#### Exercise details
Each record below is to be output with no change at all.

#### Supplied data
►

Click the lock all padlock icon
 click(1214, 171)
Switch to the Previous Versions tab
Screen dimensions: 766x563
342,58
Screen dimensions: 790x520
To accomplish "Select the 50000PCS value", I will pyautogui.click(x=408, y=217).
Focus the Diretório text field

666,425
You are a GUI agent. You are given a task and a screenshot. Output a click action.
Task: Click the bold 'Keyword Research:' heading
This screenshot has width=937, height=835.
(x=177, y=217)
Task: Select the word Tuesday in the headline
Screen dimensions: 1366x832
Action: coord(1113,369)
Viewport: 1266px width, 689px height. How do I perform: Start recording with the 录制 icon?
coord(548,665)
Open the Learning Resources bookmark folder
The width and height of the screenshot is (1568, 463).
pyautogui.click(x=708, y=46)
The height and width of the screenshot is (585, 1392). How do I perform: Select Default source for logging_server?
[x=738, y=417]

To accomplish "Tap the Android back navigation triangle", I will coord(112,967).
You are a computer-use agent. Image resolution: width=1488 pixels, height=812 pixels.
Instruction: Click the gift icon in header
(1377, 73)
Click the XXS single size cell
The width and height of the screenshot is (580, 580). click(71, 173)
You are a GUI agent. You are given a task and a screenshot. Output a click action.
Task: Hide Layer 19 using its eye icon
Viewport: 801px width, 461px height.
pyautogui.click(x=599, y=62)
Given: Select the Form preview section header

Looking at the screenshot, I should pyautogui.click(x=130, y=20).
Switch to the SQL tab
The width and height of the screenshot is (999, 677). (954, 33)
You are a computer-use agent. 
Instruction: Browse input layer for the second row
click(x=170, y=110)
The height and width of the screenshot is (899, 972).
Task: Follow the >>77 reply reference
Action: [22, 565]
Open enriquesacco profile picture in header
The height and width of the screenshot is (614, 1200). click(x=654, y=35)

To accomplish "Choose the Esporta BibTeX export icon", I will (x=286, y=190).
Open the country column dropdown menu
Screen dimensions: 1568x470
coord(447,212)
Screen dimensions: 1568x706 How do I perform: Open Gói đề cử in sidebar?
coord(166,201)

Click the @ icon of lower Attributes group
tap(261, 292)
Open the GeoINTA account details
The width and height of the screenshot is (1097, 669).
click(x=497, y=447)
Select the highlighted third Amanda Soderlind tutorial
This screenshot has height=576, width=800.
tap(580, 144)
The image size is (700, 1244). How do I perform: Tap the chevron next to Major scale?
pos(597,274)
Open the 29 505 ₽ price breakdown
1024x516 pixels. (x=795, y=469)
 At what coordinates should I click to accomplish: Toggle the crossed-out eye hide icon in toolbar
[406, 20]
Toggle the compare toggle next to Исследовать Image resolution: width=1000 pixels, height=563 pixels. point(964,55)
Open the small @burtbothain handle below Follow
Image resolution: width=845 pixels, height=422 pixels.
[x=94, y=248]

◄

#### Result for this task
Click the lock all padlock icon
 click(1214, 171)
Switch to the Previous Versions tab
Screen dimensions: 766x563
342,58
Screen dimensions: 790x520
To accomplish "Select the 50000PCS value", I will pyautogui.click(x=408, y=217).
Focus the Diretório text field

666,425
You are a GUI agent. You are given a task and a screenshot. Output a click action.
Task: Click the bold 'Keyword Research:' heading
This screenshot has width=937, height=835.
(x=177, y=217)
Task: Select the word Tuesday in the headline
Screen dimensions: 1366x832
Action: coord(1113,369)
Viewport: 1266px width, 689px height. How do I perform: Start recording with the 录制 icon?
coord(548,665)
Open the Learning Resources bookmark folder
The width and height of the screenshot is (1568, 463).
pyautogui.click(x=708, y=46)
The height and width of the screenshot is (585, 1392). How do I perform: Select Default source for logging_server?
[x=738, y=417]

To accomplish "Tap the Android back navigation triangle", I will coord(112,967).
You are a computer-use agent. Image resolution: width=1488 pixels, height=812 pixels.
Instruction: Click the gift icon in header
(1377, 73)
Click the XXS single size cell
The width and height of the screenshot is (580, 580). click(71, 173)
You are a GUI agent. You are given a task and a screenshot. Output a click action.
Task: Hide Layer 19 using its eye icon
Viewport: 801px width, 461px height.
pyautogui.click(x=599, y=62)
Given: Select the Form preview section header

Looking at the screenshot, I should pyautogui.click(x=130, y=20).
Switch to the SQL tab
The width and height of the screenshot is (999, 677). (954, 33)
You are a computer-use agent. 
Instruction: Browse input layer for the second row
click(x=170, y=110)
The height and width of the screenshot is (899, 972).
Task: Follow the >>77 reply reference
Action: [22, 565]
Open enriquesacco profile picture in header
The height and width of the screenshot is (614, 1200). click(x=654, y=35)

To accomplish "Choose the Esporta BibTeX export icon", I will (x=286, y=190).
Open the country column dropdown menu
Screen dimensions: 1568x470
coord(447,212)
Screen dimensions: 1568x706 How do I perform: Open Gói đề cử in sidebar?
coord(166,201)

Click the @ icon of lower Attributes group
tap(261, 292)
Open the GeoINTA account details
The width and height of the screenshot is (1097, 669).
click(x=497, y=447)
Select the highlighted third Amanda Soderlind tutorial
This screenshot has height=576, width=800.
tap(580, 144)
The image size is (700, 1244). How do I perform: Tap the chevron next to Major scale?
pos(597,274)
Open the 29 505 ₽ price breakdown
1024x516 pixels. (x=795, y=469)
 At what coordinates should I click to accomplish: Toggle the crossed-out eye hide icon in toolbar
[406, 20]
Toggle the compare toggle next to Исследовать Image resolution: width=1000 pixels, height=563 pixels. point(964,55)
Open the small @burtbothain handle below Follow
Image resolution: width=845 pixels, height=422 pixels.
[x=94, y=248]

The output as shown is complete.